What should I do if my child falls and knocks out a permanent tooth?
The most important thing to do is to remain calm. Then find the tooth. Hold it by the crown rather than the root and try to reinsert it in the socket. If that is not possible, put the tooth in a glass of milk and take your child and the glass immediately to the pediatric dentist.
How can parents help prevent tooth decay?
Parents should take their children to the dentist regularly, beginning with the eruption of the first tooth. Then, the dentist can recommend a specific program of brushing, flossing, and other treatments for parents to supervise and teach to their children. These home treatments, when added to regular dental visits and a balanced diet, will help give your child a lifetime of healthy habits.
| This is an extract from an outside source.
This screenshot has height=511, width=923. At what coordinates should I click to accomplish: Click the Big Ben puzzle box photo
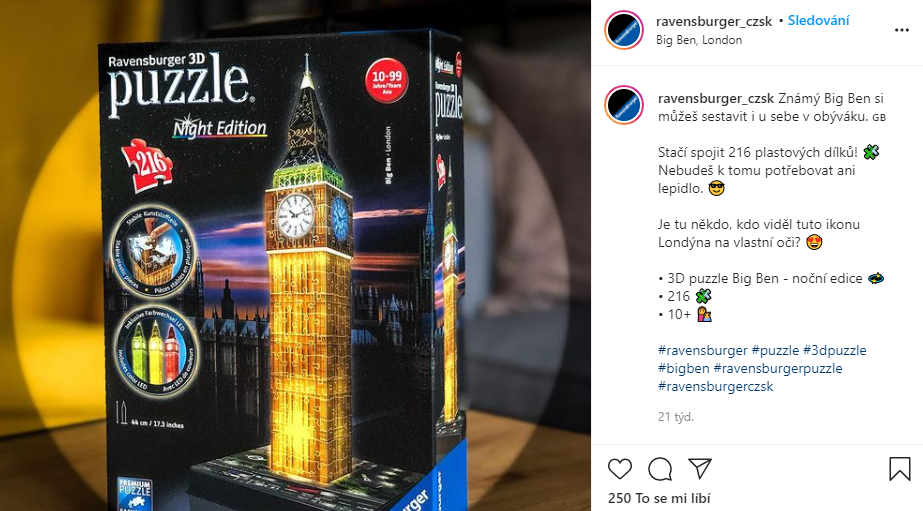[296, 256]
Should I choose sedation dentistry?
Only you and Dr. Panchal can determine if sedation is right for you. Because sedation covers a spectrum of treatments, you will need to consult with Dr. Panchal to discuss what level of sedation best meets your needs. Your eligibility for sedation will depend on your age, health, and any other medications you may be taking.
What should I expect if I am sedated for my dental procedure?
That depends on the type of sedation you undergo. Oral sedation is relatively simple and involves taking a prescribed medication here in the office about an hour prior to starting your procedure. You’ll feel more relaxed, yet completely aware of your surroundings during treatment. If you choose nitrous oxide, you’ll be instructed to inhale the gas at the beginning of your appointment. Additional nitrous can be administered throughout your procedure to keep you in a state of euphoria. At the conclusion of your treatment, you’ll be given oxygen to help ‘snap’ you out of your sedated state.
If IV sedation is right for you, you’ll be instructed to avoid foods and beverages the night before your treatment. A sedative will be administered to you intravenously prior to your procedure, causing you to fall into a deeper conscious sedated state. Dr. Panchal will monitor you throughout the procedure and adjust dosage as needed.
Are there any precautions I need to take after being sedated?
If you undergo IV sedation, you may need to be supervised for several hours following the procedure.